[Entries on target coordinates]

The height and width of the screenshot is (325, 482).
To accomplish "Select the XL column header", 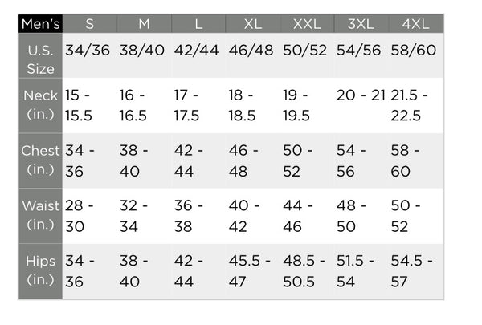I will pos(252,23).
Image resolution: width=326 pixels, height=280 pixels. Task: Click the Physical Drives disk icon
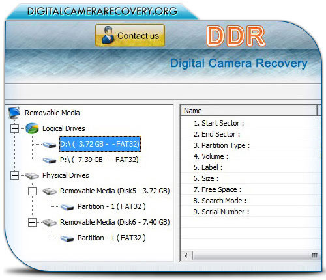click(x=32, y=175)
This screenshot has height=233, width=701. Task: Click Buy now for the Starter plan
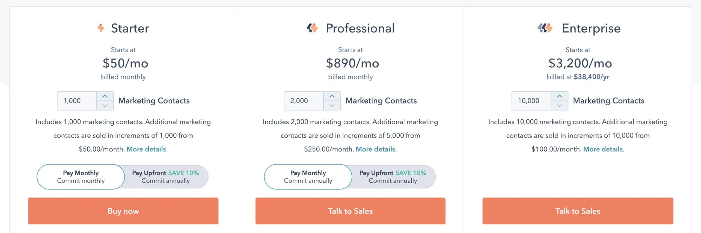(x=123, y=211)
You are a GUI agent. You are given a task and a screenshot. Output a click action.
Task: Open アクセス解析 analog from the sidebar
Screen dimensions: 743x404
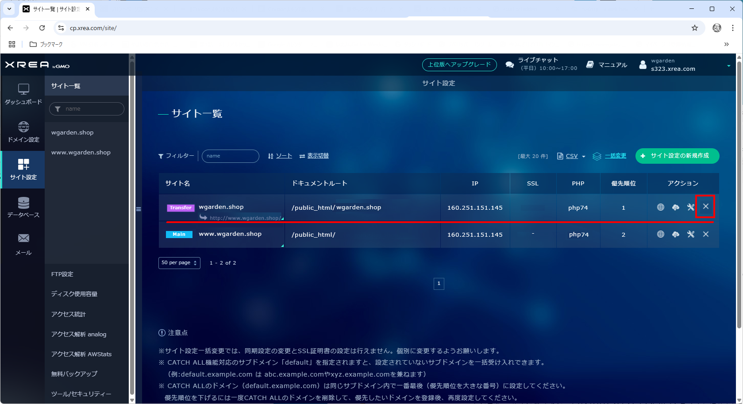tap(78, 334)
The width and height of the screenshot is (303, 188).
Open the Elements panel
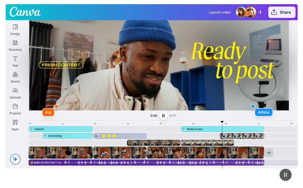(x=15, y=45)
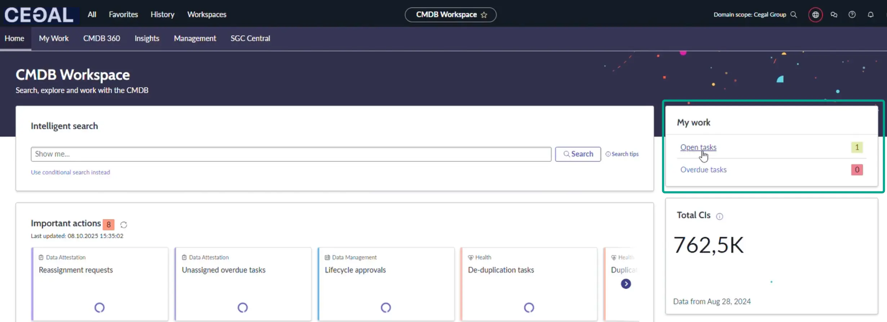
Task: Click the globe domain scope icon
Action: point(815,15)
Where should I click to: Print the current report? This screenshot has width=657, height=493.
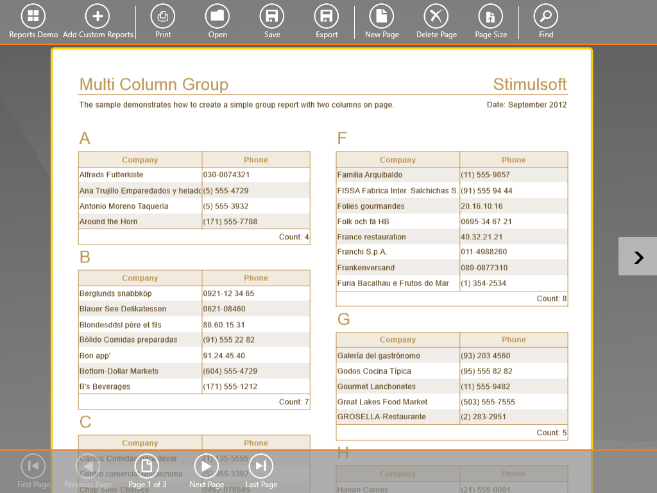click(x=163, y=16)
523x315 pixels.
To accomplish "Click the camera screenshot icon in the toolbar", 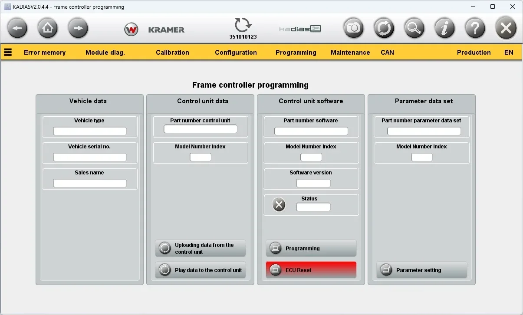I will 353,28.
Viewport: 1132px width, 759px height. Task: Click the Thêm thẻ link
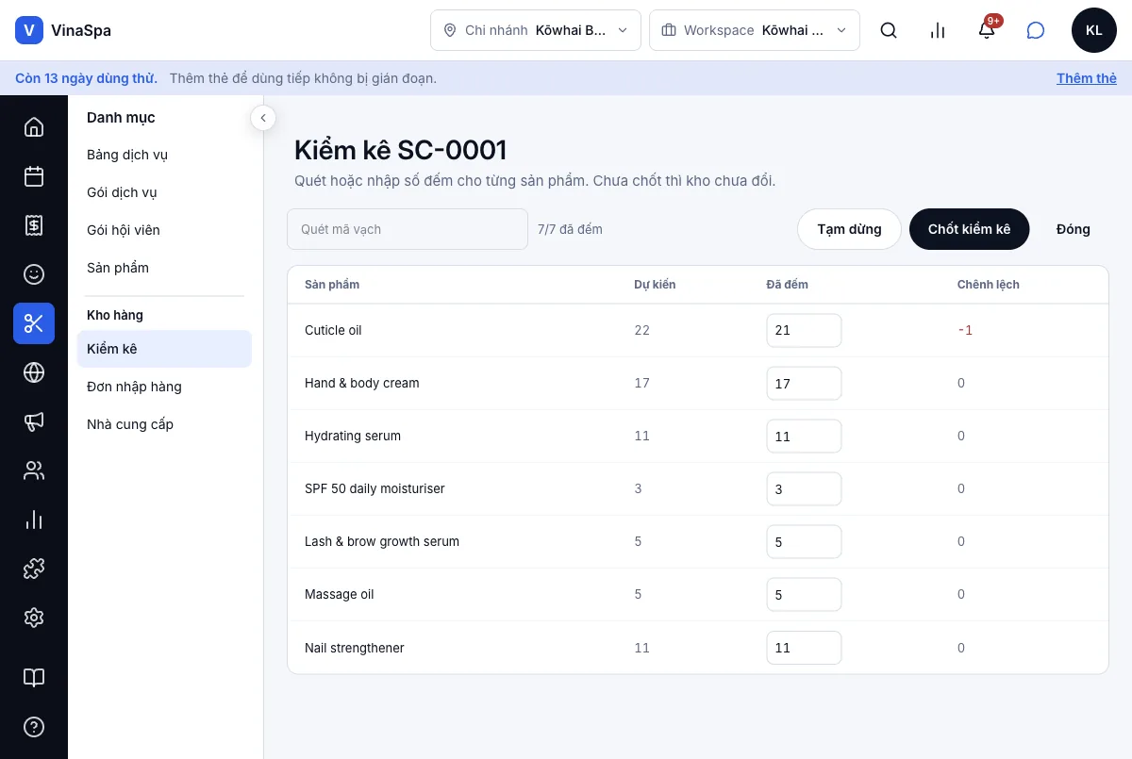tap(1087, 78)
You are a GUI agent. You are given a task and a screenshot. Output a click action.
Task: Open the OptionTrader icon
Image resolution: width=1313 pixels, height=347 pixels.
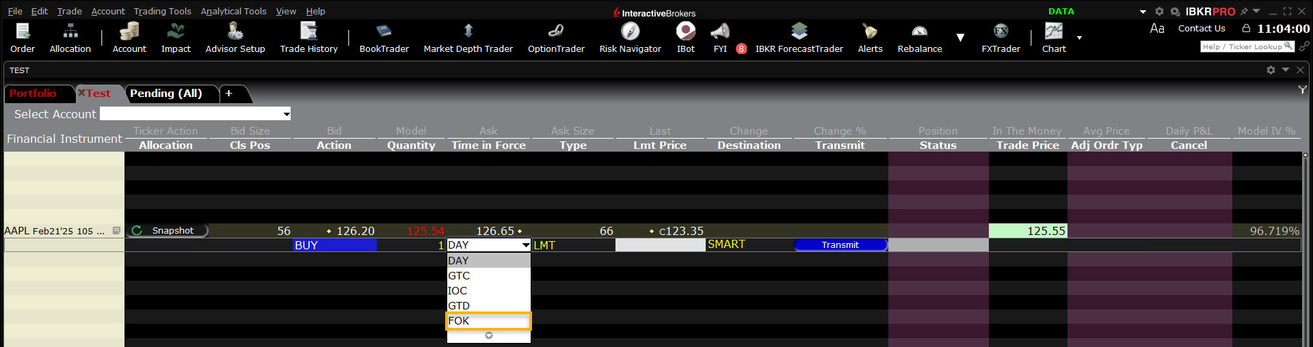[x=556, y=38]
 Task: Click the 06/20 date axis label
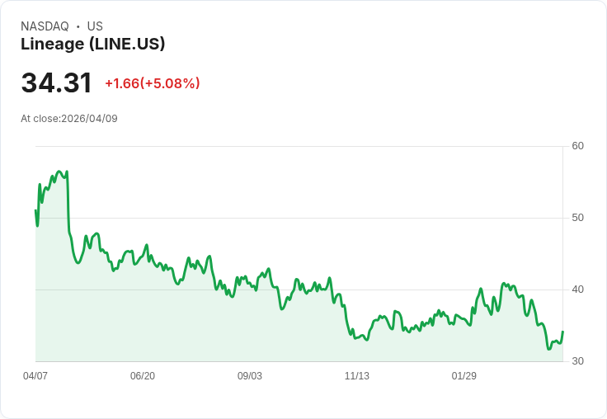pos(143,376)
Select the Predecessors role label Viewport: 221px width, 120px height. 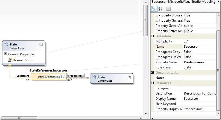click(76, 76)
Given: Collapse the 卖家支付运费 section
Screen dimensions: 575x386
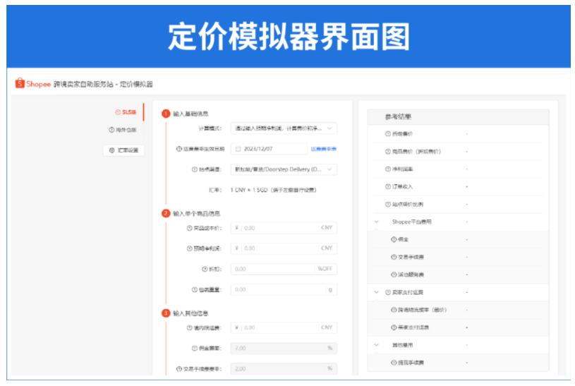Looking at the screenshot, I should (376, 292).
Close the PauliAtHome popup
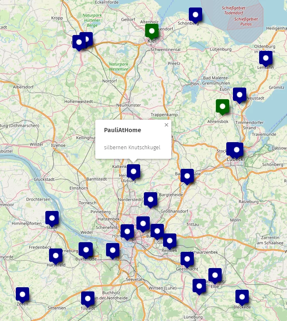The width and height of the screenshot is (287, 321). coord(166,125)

==

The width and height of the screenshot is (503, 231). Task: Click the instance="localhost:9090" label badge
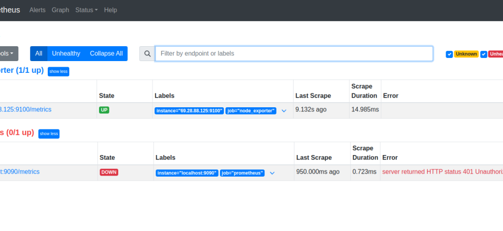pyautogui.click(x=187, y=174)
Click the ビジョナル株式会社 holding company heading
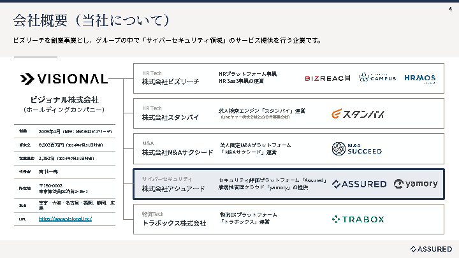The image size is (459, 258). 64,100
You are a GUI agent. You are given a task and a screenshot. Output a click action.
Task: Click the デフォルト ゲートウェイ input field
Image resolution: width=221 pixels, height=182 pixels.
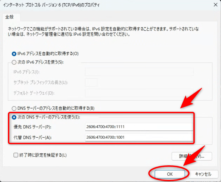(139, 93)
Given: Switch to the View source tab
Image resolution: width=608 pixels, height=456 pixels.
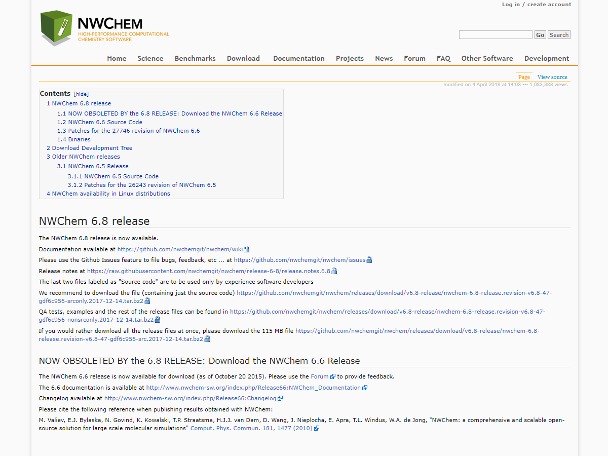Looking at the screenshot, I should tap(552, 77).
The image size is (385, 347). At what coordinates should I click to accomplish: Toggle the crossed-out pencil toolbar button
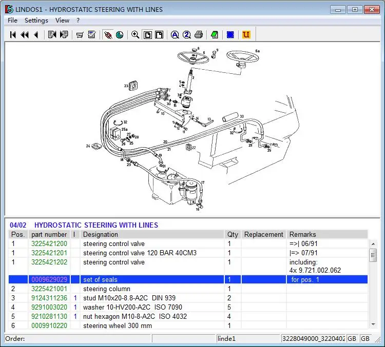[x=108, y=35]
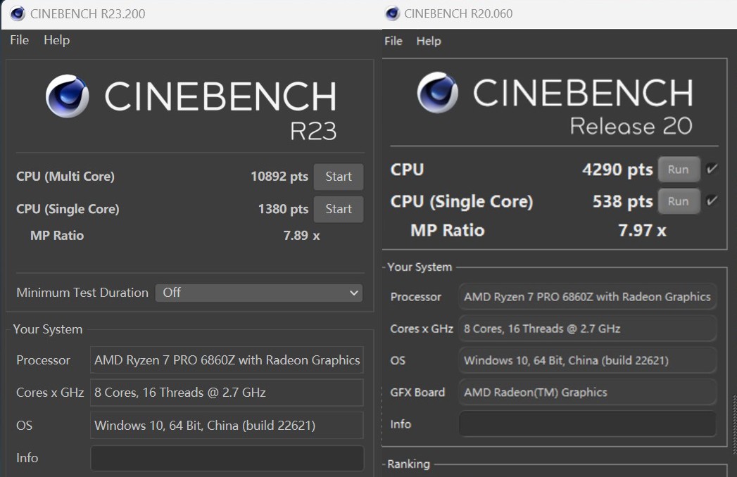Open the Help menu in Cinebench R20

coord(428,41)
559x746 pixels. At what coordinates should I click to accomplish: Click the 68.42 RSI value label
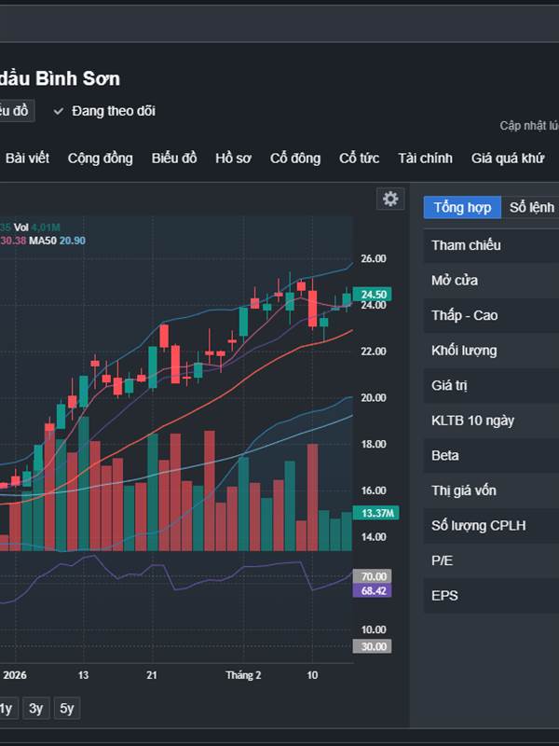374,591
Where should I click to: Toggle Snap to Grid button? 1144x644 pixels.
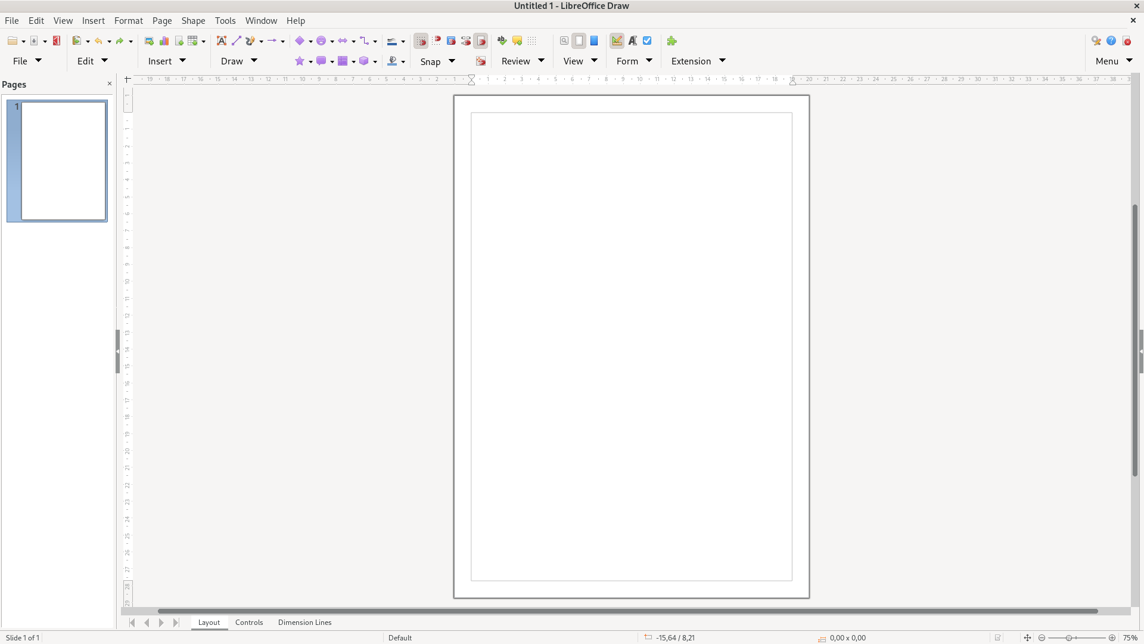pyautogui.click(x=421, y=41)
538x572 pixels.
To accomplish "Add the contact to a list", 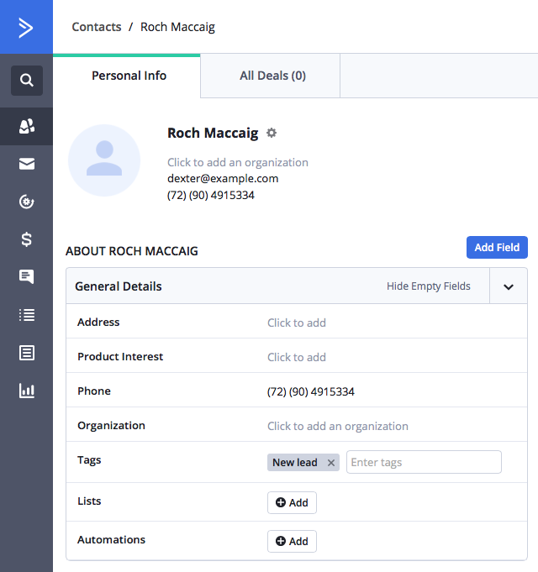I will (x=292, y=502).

# [WRITTEN TASK]
Copy the data word for word, starting at the line containing "Given: Collapse the 卖家支付运费 section" and ending at the line containing "The width and height of the screenshot is (287, 321).". Leave the pictures out.

# [SOLUTION FOR THIS TASK]
Given: Collapse the 卖家支付运费 section
Screen dimensions: 575x386
Looking at the screenshot, I should (376, 292).
Close the PauliAtHome popup
The width and height of the screenshot is (287, 321). coord(166,125)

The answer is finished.